Deep eutectic solvents (DESs) and ionic liquids (ILs) are sustainable, highly tunable alternatives to conventional solvents with growing relevance in energy, catalysis, and electrochemistry. Many of their key properties—such as proton conductivity, viscosity, and acid–base behavior—are governed by extended hydrogen-bond networks. Because protons are extremely light, classical models may fail to capture their behavior, and nuclear quantum effects (NQEs) can play a decisive role in determining structure and dynamics.

This summer internship will investigate NQEs in selected proton-conducting ILs and DESs using state-of-the-art computational chemistry methods. The student will join the Theoretical Chemistry research group and contribute to an ongoing project aimed at developing a quantum-mechanical description of hydrogen bonding and proton transfer in these complex liquids.

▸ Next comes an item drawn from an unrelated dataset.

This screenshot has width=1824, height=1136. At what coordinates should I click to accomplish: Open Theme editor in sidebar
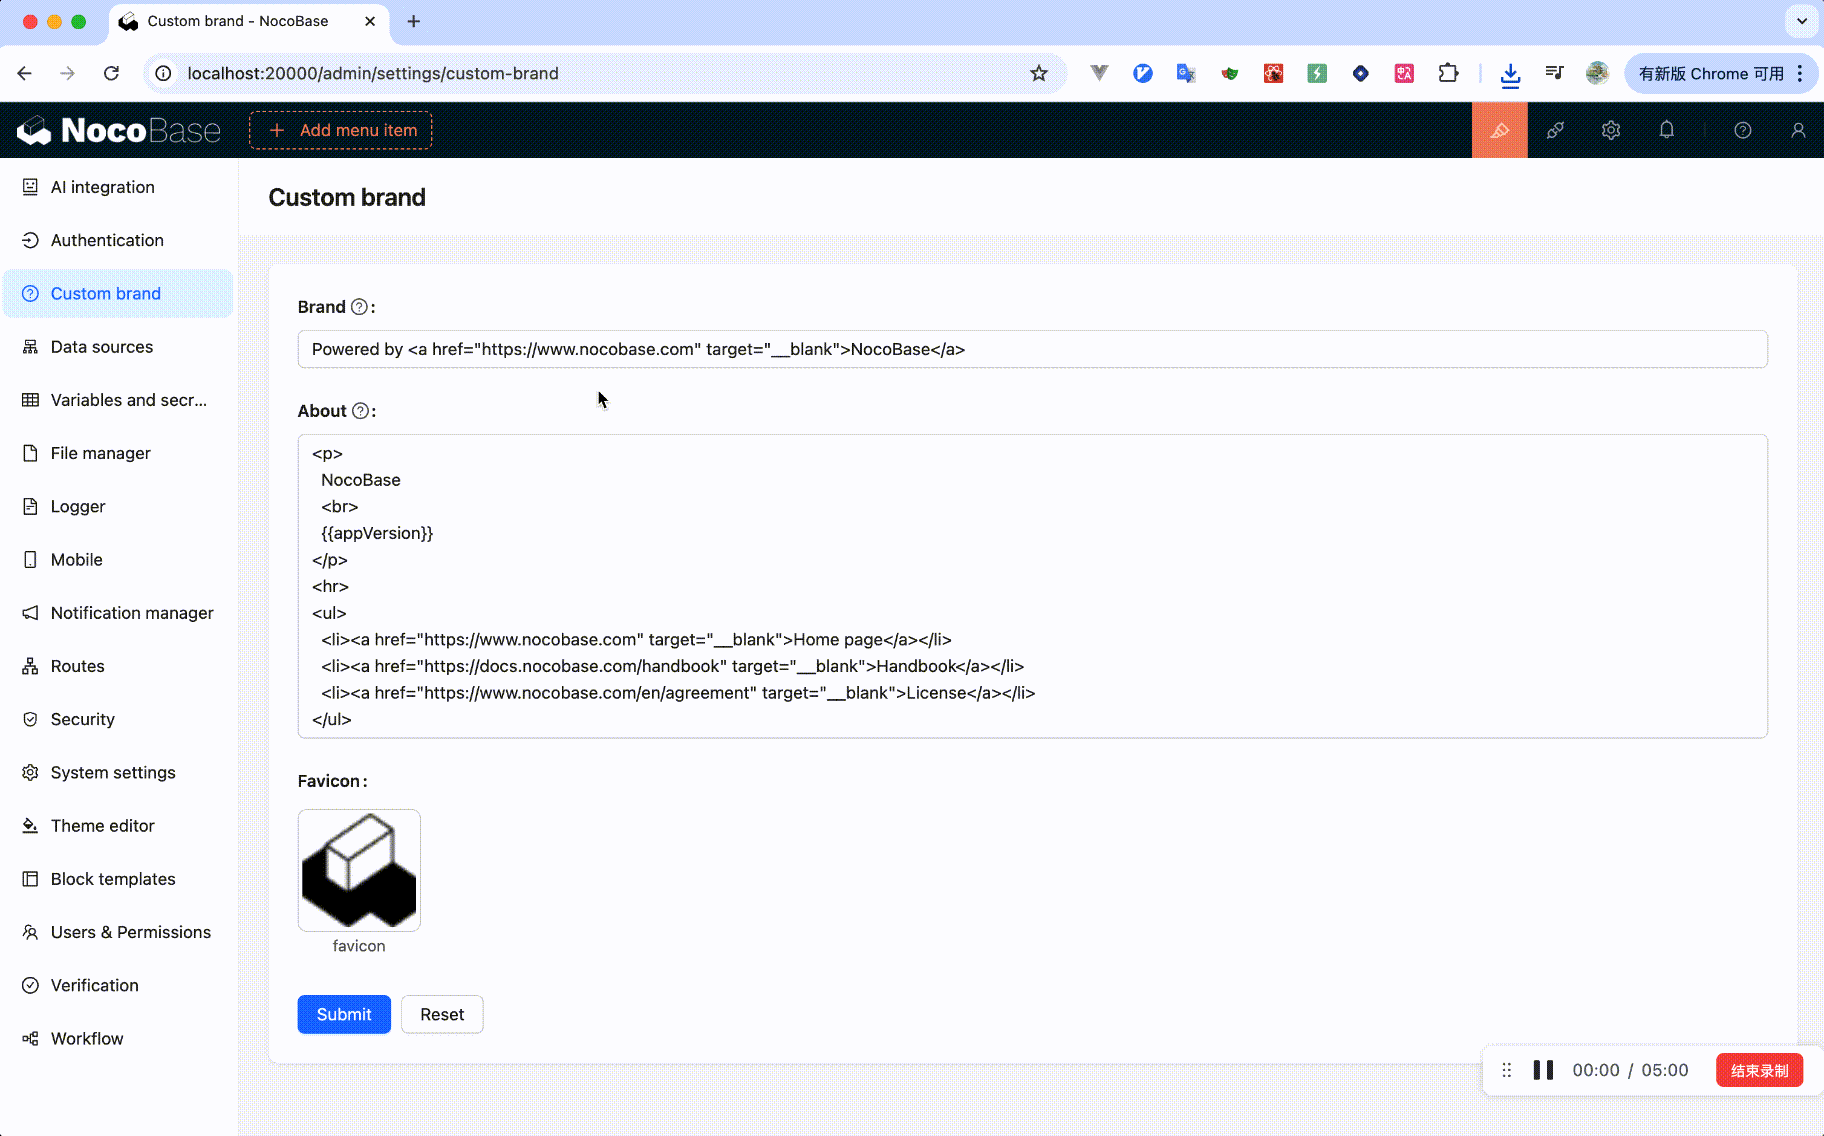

During the internship, the student will learn to perform and analyze electronic-structure and molecular simulations, including density functional theory and Nuclear–Electronic Orbital Density Functional Theory (NEO-DFT). Depending on background and progress, the work may be extended to path-integral approaches that explicitly include NQEs. The student will compare classical and quantum descriptions of nuclei to assess the impact of NQEs on hydrogen-bond geometries, proton sharing, and dynamical behavior, and will be trained in trajectory analysis and visualization techniques.

This internship is suitable for students with a background in chemistry, physics, or materials science and interest in pursuing a career in theoretical or computational chemistry. By the end of the project, the student will have gained hands-on experience with advanced simulation techniques and a deeper understanding of quantum effects in condensed-phase systems.